Gene therapy for glaucoma

Abstract

Glaucoma is a chronic progressive disease for which ideal treatment would provide a localized long-lasting therapy with minimal side-effects. A gene therapy approach in which a mutated gene is replaced or inactivated, or in which a new gene is introduced, could provide a novel and more effective way of targeting the disease. The aim of this review is to provide an update on recent advances in the field of gene therapy for the treatment of glaucoma. Both viral and nonviral vector gene delivery systems have been used to target specific tissues involved in the pathogenesis of glaucoma. These tissues include the trabecular meshwork, ciliary body, ciliary epithelium, Müller cells, and retinal ganglion cells. Recent studies in large animal models have demonstrated effective long-term gene expression in the trabecular meshwork following intracameral delivery of adeno-associated viral vectors and lentiviral vectors with limited effect on surrounding ocular tissues.
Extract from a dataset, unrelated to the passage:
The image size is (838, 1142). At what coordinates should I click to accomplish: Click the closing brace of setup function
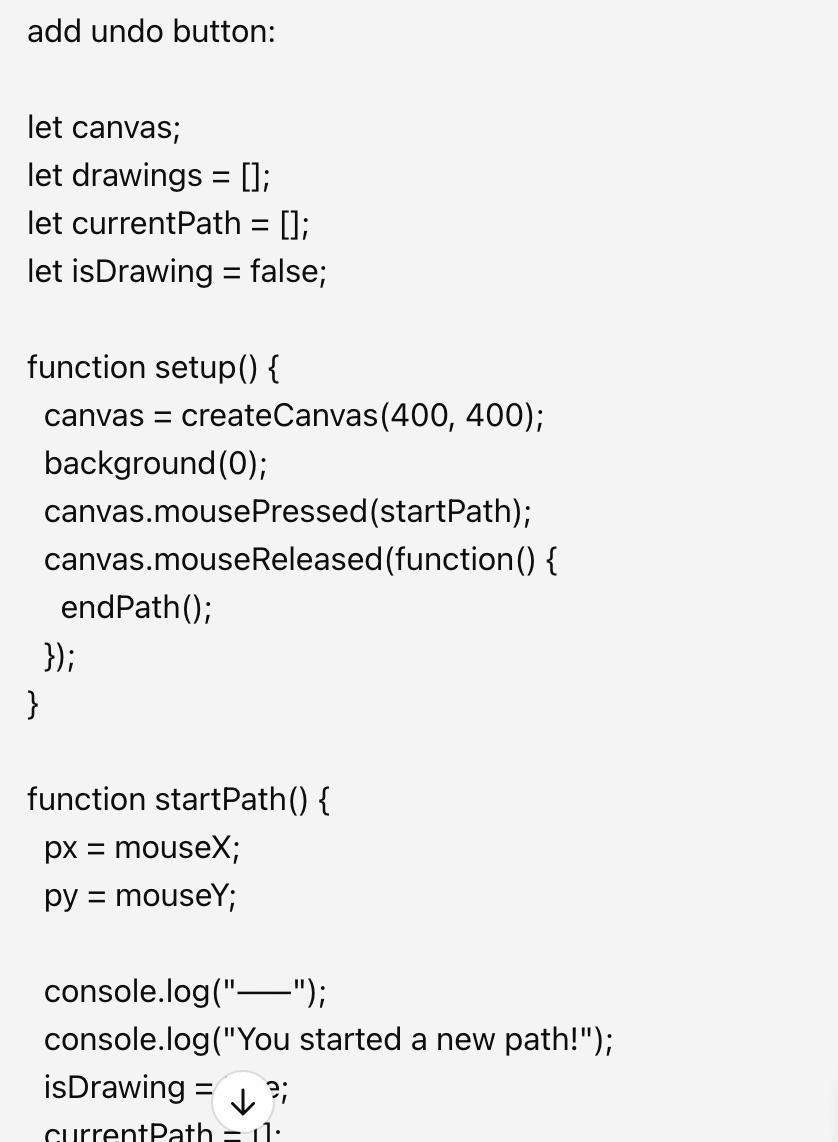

Other promising studies have focused on vector-mediated expression of neurotrophic factors and have demonstrated a neuroprotective effect following intravitreal delivery of vectors in glaucomatous animal models. Given the recent laboratory studies utilizing gene therapy techniques to lower intraocular pressure and to provide neuroprotection, and the continued development of tissue-specific vectors, it seems that we are well poised for a new generation of treatments for glaucoma.